**CHALLENGES:**
[a] In the article on API caching, how much faster was the test API delivered when cached?
[b] Rewrite the article on API caching between "When it comes" and "faster when cached.", inclusive, replacing "API caching" with "endpoint caching".

**SELECTED PASSAGE:**

__________

Improve API Performance with Caching

by Jeff Costa

When it comes to API caching, we’ve found that many developers want to get a deeper understanding of how it works and the benefits it provides. We’ve also observed that adoption of API caching has been limited by a lack of tools to define and manage caching rules for each API (historically, it’s been impractical to establish caching rules across multiple APIs, because the ability to cache responses varies widely).  

This blog post will review several different implementation scenarios to help you understand the benefits of API response caching. In case you’re already wondering what we found as we explored these scenarios, let’s give you a key result:

Based on the test methodology described below, we observed that the test API was delivered 21% faster when cached.

In addition, we’ll highlight in this blog post how our new Akamai API Gateway empowers API developers with the tools they need to tailor independent caching policies for every API. In short, API Gateway dramatically simplifies the process of taking advantage of API caching so you can deliver more data in the same amount of time.

Key caching scenarios to consider:  

  • Locally with no application-level caching
  • Locally with application-level caching
  • IaaS (Digital Ocean) with no application-level caching
  • IaaS with application-level caching
  • Akamai with no application-level caching
  • Akamai with application-level caching
  • Akamai caching and no application-level caching
  • Akamai caching with application-level caching

We will be using the Siege load-testing and benchmarking tool to generate requests against a sample API. If you’re unfamiliar with Siege, it’s an open-source tool used to determine the load an application can withstand when receiving traffic spikes. It has more nefarious uses as well, such as adversaries attempting to DDoS a server with volumetric traffic. Setting aside the more malicious use cases, it’s a great tool to stress-test single or multiple API URLs.

__________

**EXTRACTED DATA:**
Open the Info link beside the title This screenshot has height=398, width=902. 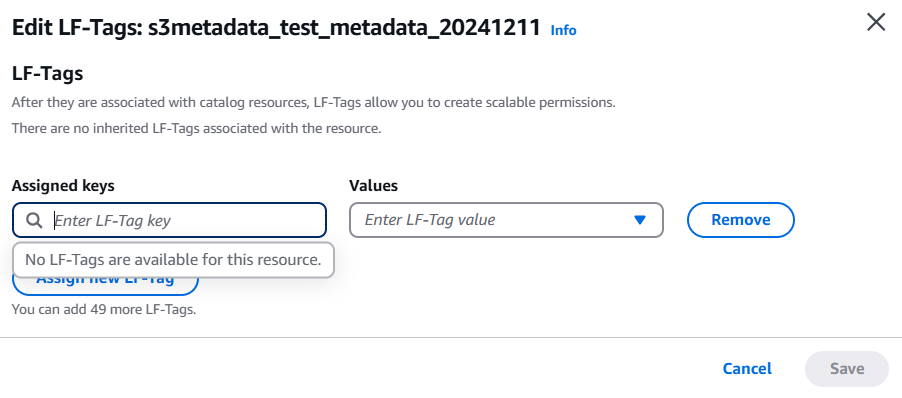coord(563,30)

__________

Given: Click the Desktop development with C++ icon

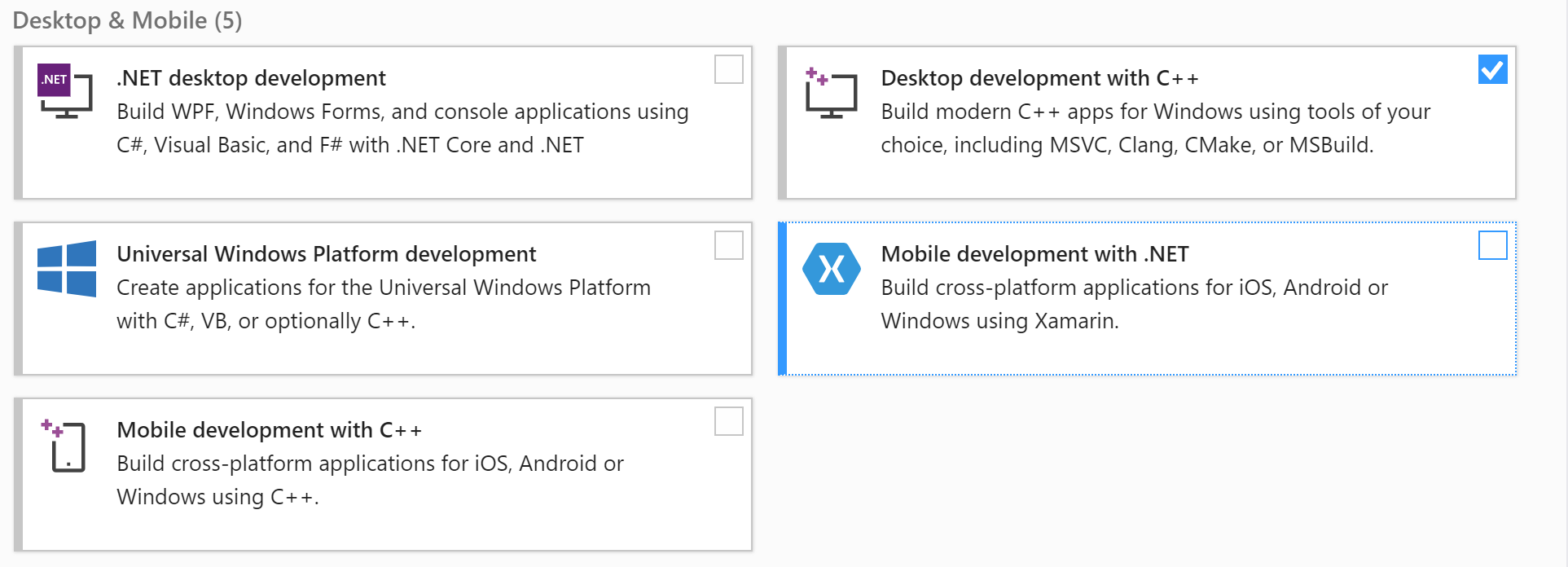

__________

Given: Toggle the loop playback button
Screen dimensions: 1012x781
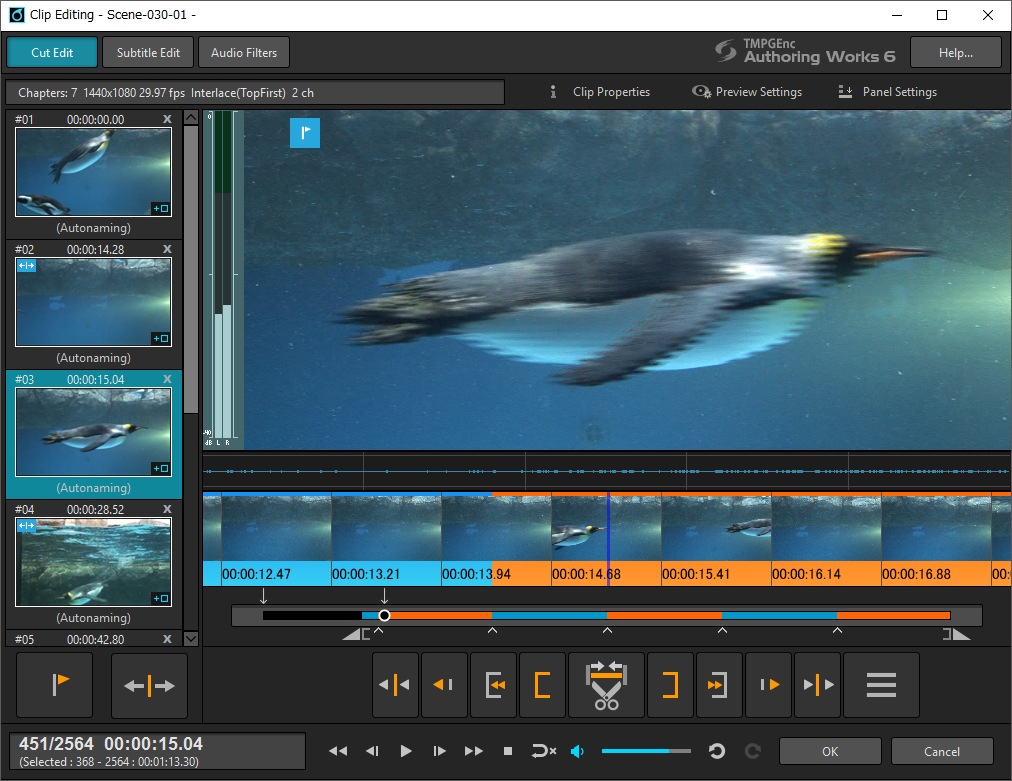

__________

**RESULTS IN ORDER:**
[a] 21% faster

[b]
When it comes to endpoint caching, we’ve found that many developers want to get a deeper understanding of how it works and the benefits it provides. We’ve also observed that adoption of endpoint caching has been limited by a lack of tools to define and manage caching rules for each API (historically, it’s been impractical to establish caching rules across multiple APIs, because the ability to cache responses varies widely).  

This blog post will review several different implementation scenarios to help you understand the benefits of API response caching. In case you’re already wondering what we found as we explored these scenarios, let’s give you a key result:

Based on the test methodology described below, we observed that the test API was delivered 21% faster when cached.